Johnson played for the Bengals from 2001-10 and was traded to the New England Patriots on July 28, 2011, where he lasted for one season and was cut on June 7, 2012.
Johnson signed a contract with the Miami Dolphins on June 11, 2012.
In the blink of an eye, everything Johnson had worked hard for was flushed down the drain on Aug. 11, 2012, when he was arrested on a domestic violence charge, for head-butting his then wife Evelyn Lozada.
“Everything was uphill for 11 years in terms of my career and personal life, until that incident occurred and changed everything,” Johnson said.
Things changed, but for the worse as the Dolphins released Johnson the very next day.
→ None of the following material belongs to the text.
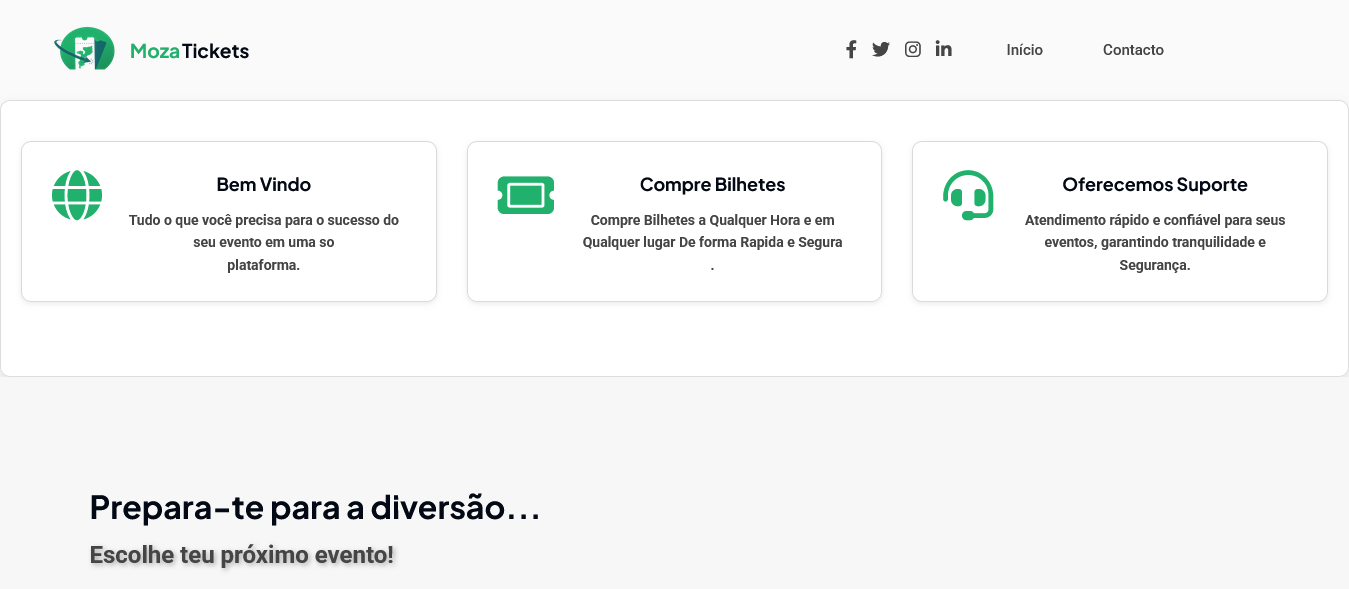Viewport: 1349px width, 589px height.
Task: Click the lone period below Compre Bilhetes text
Action: point(712,267)
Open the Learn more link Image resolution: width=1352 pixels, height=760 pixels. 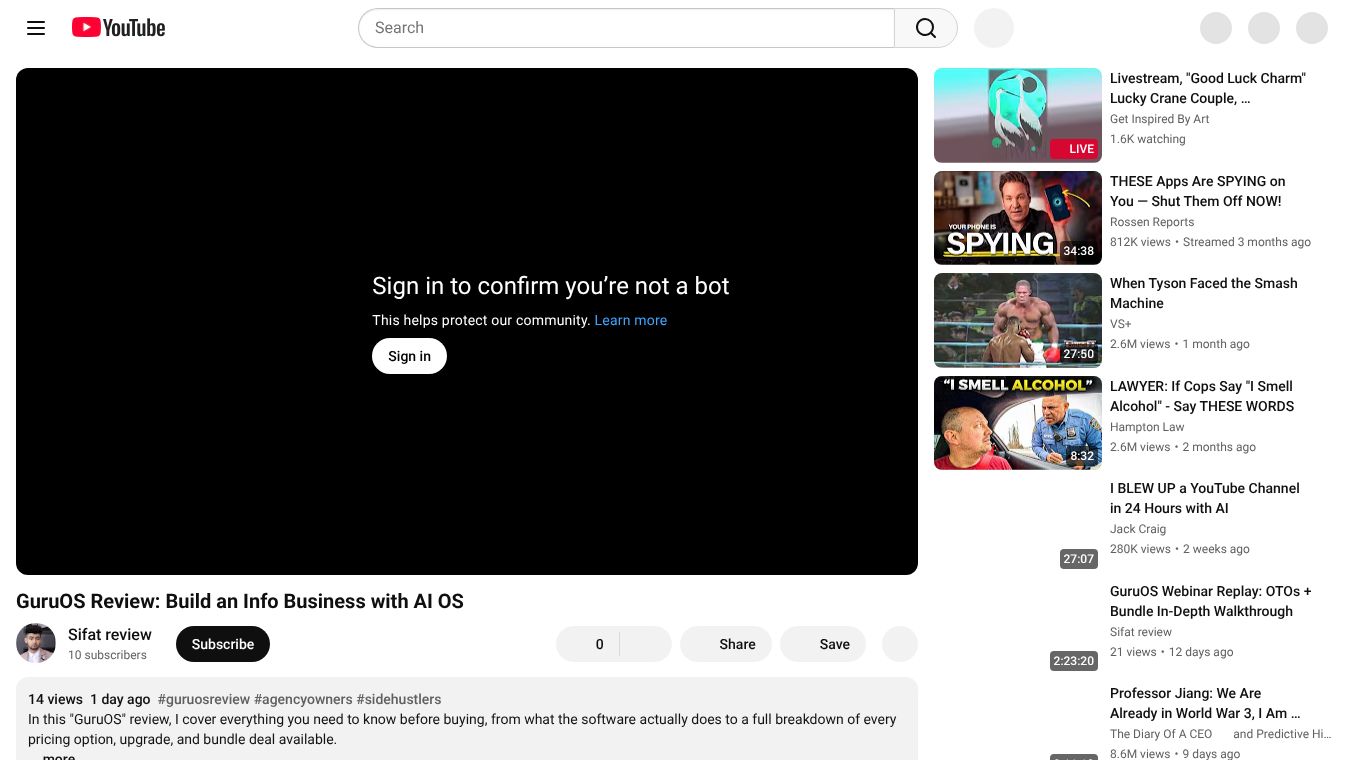(x=630, y=320)
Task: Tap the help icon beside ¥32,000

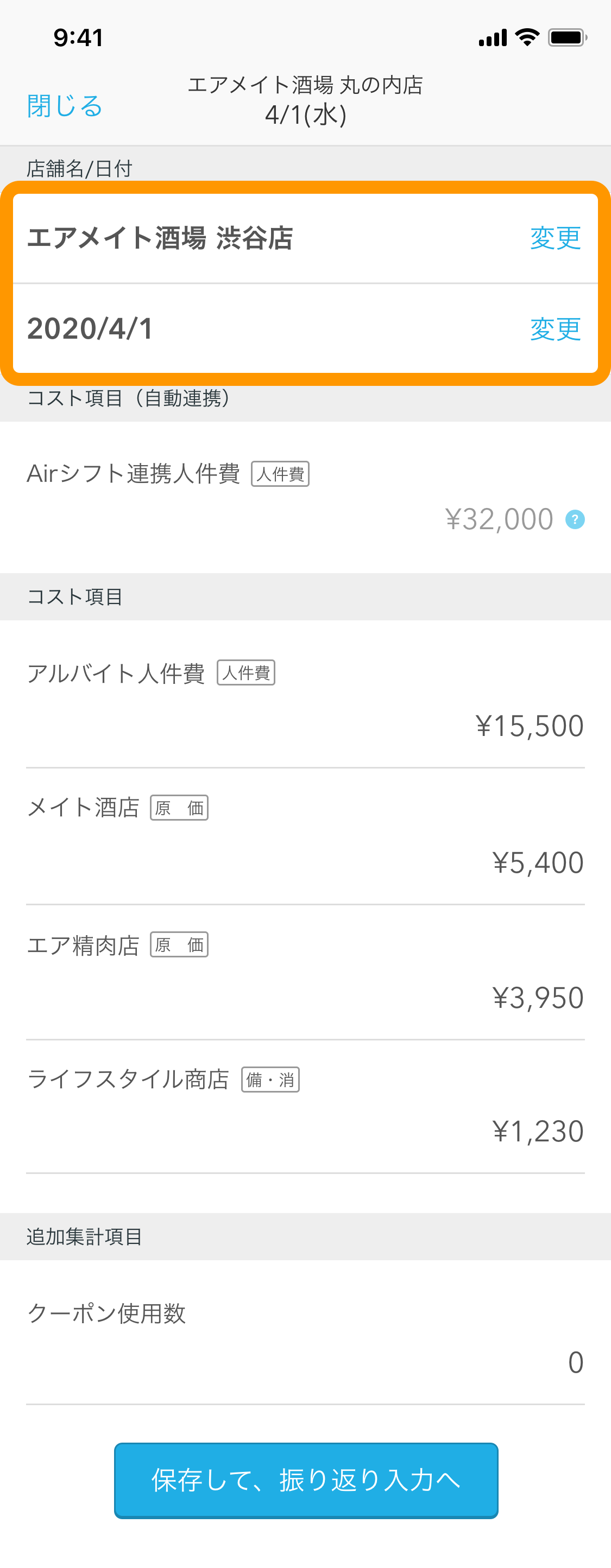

Since the arrest and his subsequent release, Johnson has been out of professional football for almost a year, but it has not stopped him from seeing life from a different perspective, especially being around his children more often.
“I have been able to see the growth everyday because I am no longer going six months out of each year on the road, so it is different now because I get to take my kids to practice, pick them up from school, the whole nine yards,” he said.
Johnson knows that he has been blessed to play for 11 seasons in the NFL given that he grew up in Miami, at a time where the city was dominated by crime and drugs in the area.
“I came up from one of the roughest areas in the world and to be able to make it out of there and play for 11 seasons, where the average career in the NFL usually two to three is a blessing,” he said. “Legacy and hall of fame — man so what, I was never supposed to be at this point of my life, so I take everything else as a plus.”
As our conversation progressed, so did the crowd of fans who were all eager to get a picture with Johnson.
While Johnson was taking pictures on the rail between sections 105 and 106, up came from the mountain of kids, American track and field sprinter Tyson Gay to shake Johnson’s hand and take pictures with his kids.
Gay, who revealed back in May that he tested positive for performance enhancing drugs in an out-of-competition test he took, did not comment on the matter.
Realizing the crowds were growing too large to continue the interview in the stands, I followed Johnson out of the stadium as he continued to take pictures with more fans and parents of the athletes.
Once we got outside the stadium, where it was less crowded, Johnson discussed his interaction with the Eastern Michigan University football players.
When asked about whether or not he has interacted with any of the EMU football players, Johnson explained that the contact was brief.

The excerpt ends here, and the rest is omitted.